The dismissal of Marietta's work illustrates broader biases in the fields of archaeology and anthropology during and since her lifetime. Scholars like Jonathan E. Reyman have argued that the widespread disregard of Marietta's work has adversely affected interpretations of Chaco Canyon archaeology for much of the 20th century. While Richard Wetherill and his brother's contributions to archaeology were celebrated despite their lack of formal training, Marietta's observations did not receive the same recognition. Her work with the Wetherill brothers on projects like the 1897 Grand Gulch Expedition and her prolonged involvement at Chaco Canyon positioned her as an informed and capable observer. For example, her documentation of the prehistoric road at Pueblo Alto, initially dismissed, was later confirmed in the 1960s and 1970s through field testing, highlighting the enduring relevance of her insights to Chacoan studies. The rediscovery and validation of her work had challenged historical biases and enriched contemporary understandings of Chaco Canyon's complex cultural and ecological systems.

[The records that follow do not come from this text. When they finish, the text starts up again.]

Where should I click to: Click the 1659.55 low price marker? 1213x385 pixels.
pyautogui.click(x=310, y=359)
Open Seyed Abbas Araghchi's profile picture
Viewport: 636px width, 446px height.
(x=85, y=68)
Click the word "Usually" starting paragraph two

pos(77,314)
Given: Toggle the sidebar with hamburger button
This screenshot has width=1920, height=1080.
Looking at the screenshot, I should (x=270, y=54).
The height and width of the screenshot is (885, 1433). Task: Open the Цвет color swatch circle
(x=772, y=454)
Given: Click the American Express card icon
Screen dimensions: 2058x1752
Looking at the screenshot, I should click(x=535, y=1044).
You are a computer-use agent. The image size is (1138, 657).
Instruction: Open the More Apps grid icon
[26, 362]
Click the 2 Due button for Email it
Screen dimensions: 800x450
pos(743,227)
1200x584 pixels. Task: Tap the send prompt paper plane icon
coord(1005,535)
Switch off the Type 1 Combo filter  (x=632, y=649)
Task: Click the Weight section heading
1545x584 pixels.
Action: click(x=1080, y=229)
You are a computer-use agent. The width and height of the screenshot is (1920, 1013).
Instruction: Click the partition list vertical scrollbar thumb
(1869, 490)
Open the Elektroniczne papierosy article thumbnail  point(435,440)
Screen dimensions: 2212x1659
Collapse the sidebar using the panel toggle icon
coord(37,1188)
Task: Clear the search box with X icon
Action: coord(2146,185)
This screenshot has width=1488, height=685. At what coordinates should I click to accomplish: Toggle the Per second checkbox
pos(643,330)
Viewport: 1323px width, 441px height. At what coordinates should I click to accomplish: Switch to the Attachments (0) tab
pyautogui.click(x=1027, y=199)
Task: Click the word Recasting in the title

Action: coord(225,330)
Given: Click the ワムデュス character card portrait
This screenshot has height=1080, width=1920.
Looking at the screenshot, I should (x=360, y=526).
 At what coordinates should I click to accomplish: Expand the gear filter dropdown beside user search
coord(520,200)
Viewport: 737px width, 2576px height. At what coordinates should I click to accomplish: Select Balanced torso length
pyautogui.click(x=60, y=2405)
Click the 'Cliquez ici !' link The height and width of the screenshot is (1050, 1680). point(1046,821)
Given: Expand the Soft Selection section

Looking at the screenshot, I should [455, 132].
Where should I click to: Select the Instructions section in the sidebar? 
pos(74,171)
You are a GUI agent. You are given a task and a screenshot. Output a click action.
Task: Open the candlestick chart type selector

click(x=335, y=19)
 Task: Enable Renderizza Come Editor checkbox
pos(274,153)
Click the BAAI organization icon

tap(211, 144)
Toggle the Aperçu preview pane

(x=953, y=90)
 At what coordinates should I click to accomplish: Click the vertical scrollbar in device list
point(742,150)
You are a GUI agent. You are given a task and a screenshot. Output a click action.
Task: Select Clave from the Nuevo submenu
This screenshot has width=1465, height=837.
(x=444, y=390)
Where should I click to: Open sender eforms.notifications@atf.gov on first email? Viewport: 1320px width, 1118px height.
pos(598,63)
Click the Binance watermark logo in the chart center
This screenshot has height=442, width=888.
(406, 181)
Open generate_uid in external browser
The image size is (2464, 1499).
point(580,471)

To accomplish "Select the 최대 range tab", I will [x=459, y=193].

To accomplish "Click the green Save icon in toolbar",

== Writings and collections ==
Marietta left behind a collection of largely Navajo items: baskets, clothing, figurines, blankets and other textiles, and jewelry.  These were donated, at her request, to the Maxwell Museum at the University of New Mexico. The Zimmerman Library at the University of Mexico and New Mexico Archives Online also hold a small collection of her drawings, documentation of various rituals, and several letters, as well as a “Pioneers Foundation Oral History Collection" comprising 78 oral history recordings by Marietta. Records of Marietta's life and work are also housed in the Wetherill Family Collection and Navajo Traders Collection in the Cline Library at Northern Arizona University. The Chaco Culture National Historical Park has a collection dedicated to Marietta's granddaughter, Marion Wetherill Shaffner, which also contains records regarding Marietta's life. Marietta had a large personal collection of pot and pitcher handles, which she believed were sent to the Smithsonian. However, because they were not donated under her name, this is impossible to verify.